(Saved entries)
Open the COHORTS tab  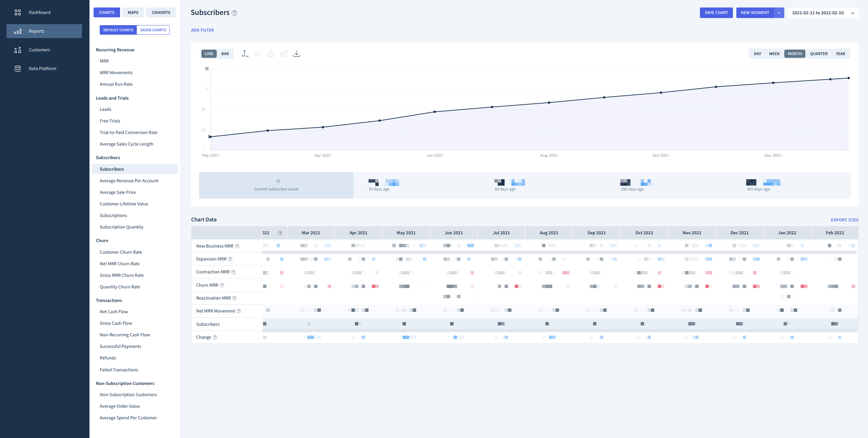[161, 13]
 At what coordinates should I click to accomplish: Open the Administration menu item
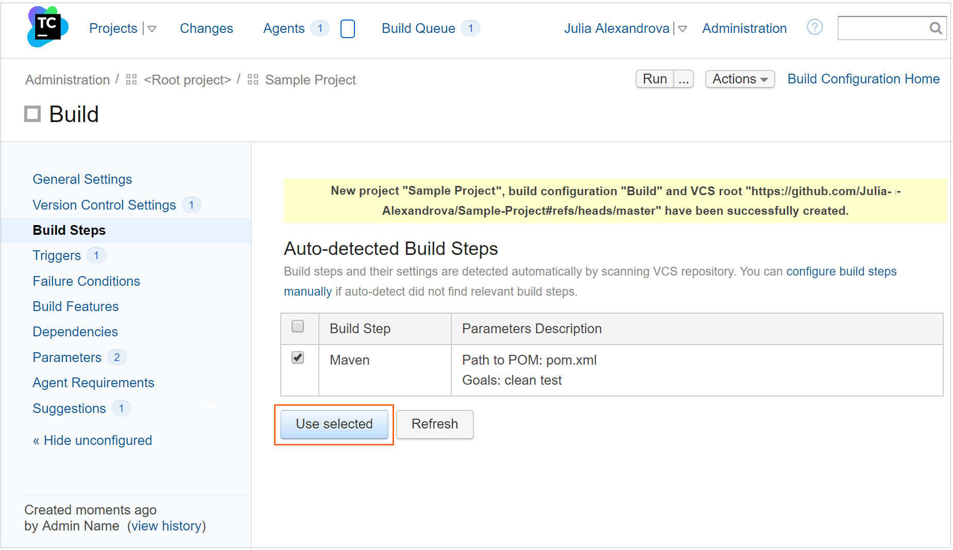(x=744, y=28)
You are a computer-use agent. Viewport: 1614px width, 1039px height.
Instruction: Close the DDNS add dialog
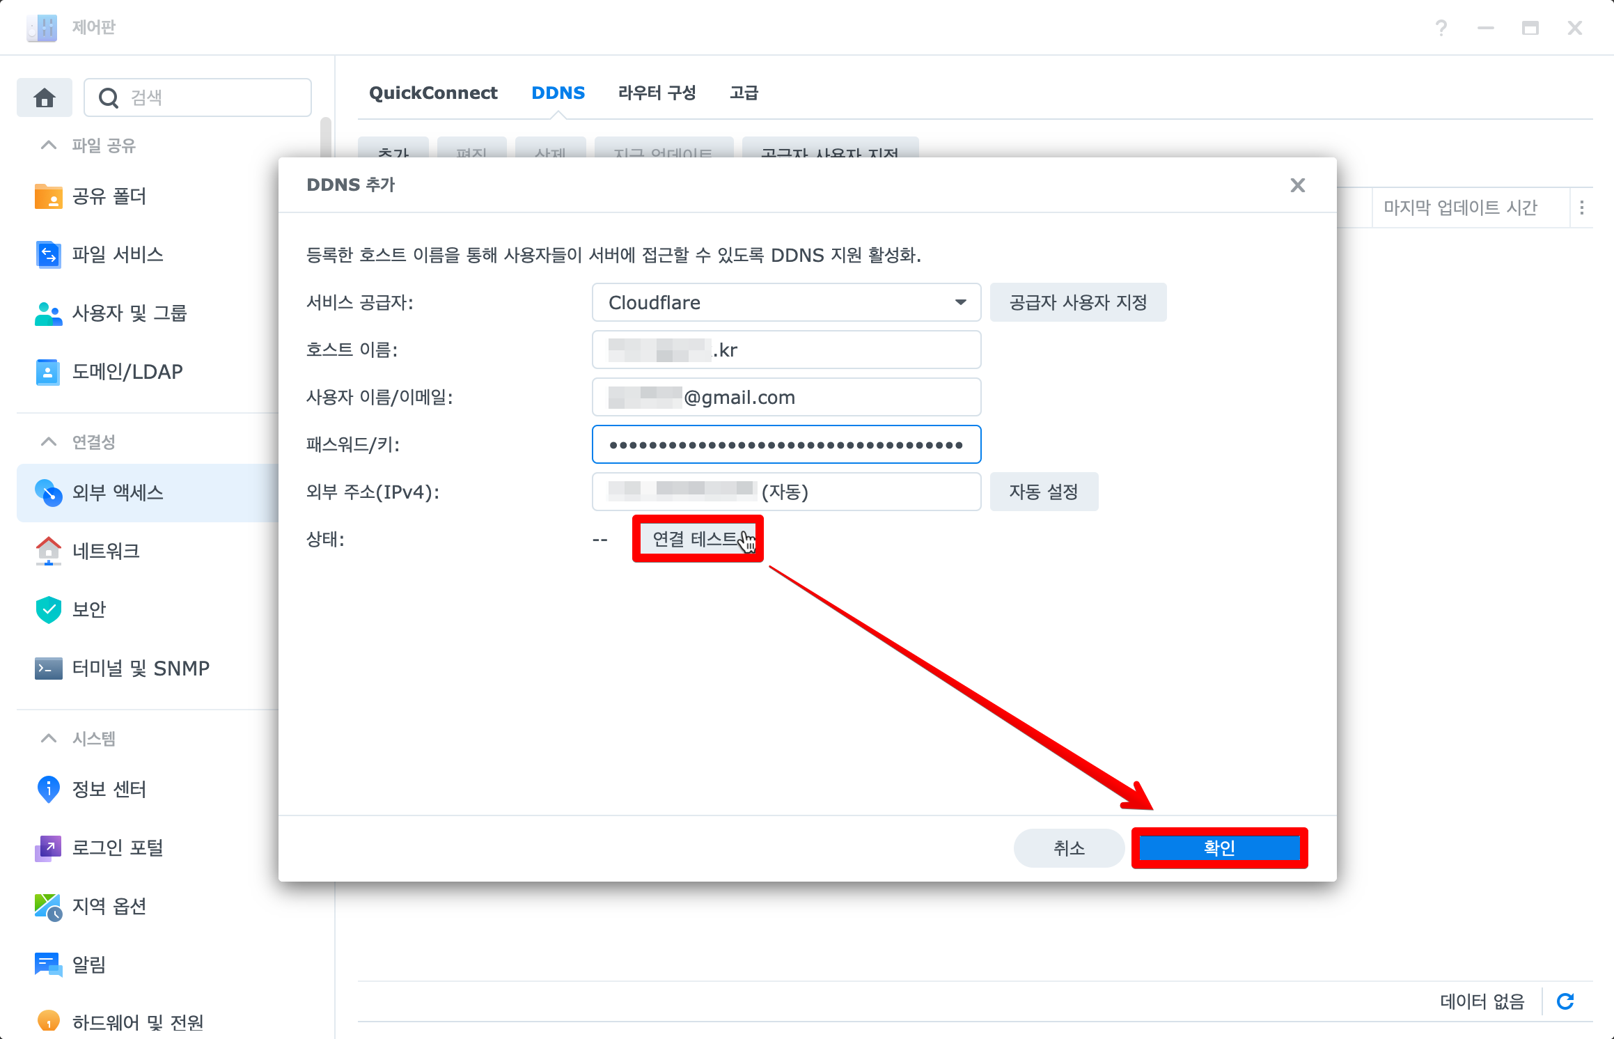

**Instructions to follow**.
Once the line containing "At what coordinates" is found in the records above, it and every line after it up to the last must be repeated exactly, without pictures.

**Expected answer**.
 At what coordinates should I click to accomplish: Open the Administration menu item
(x=744, y=28)
You are a computer-use agent. Viewport: 1614px width, 1039px height.
Instruction: Close the DDNS add dialog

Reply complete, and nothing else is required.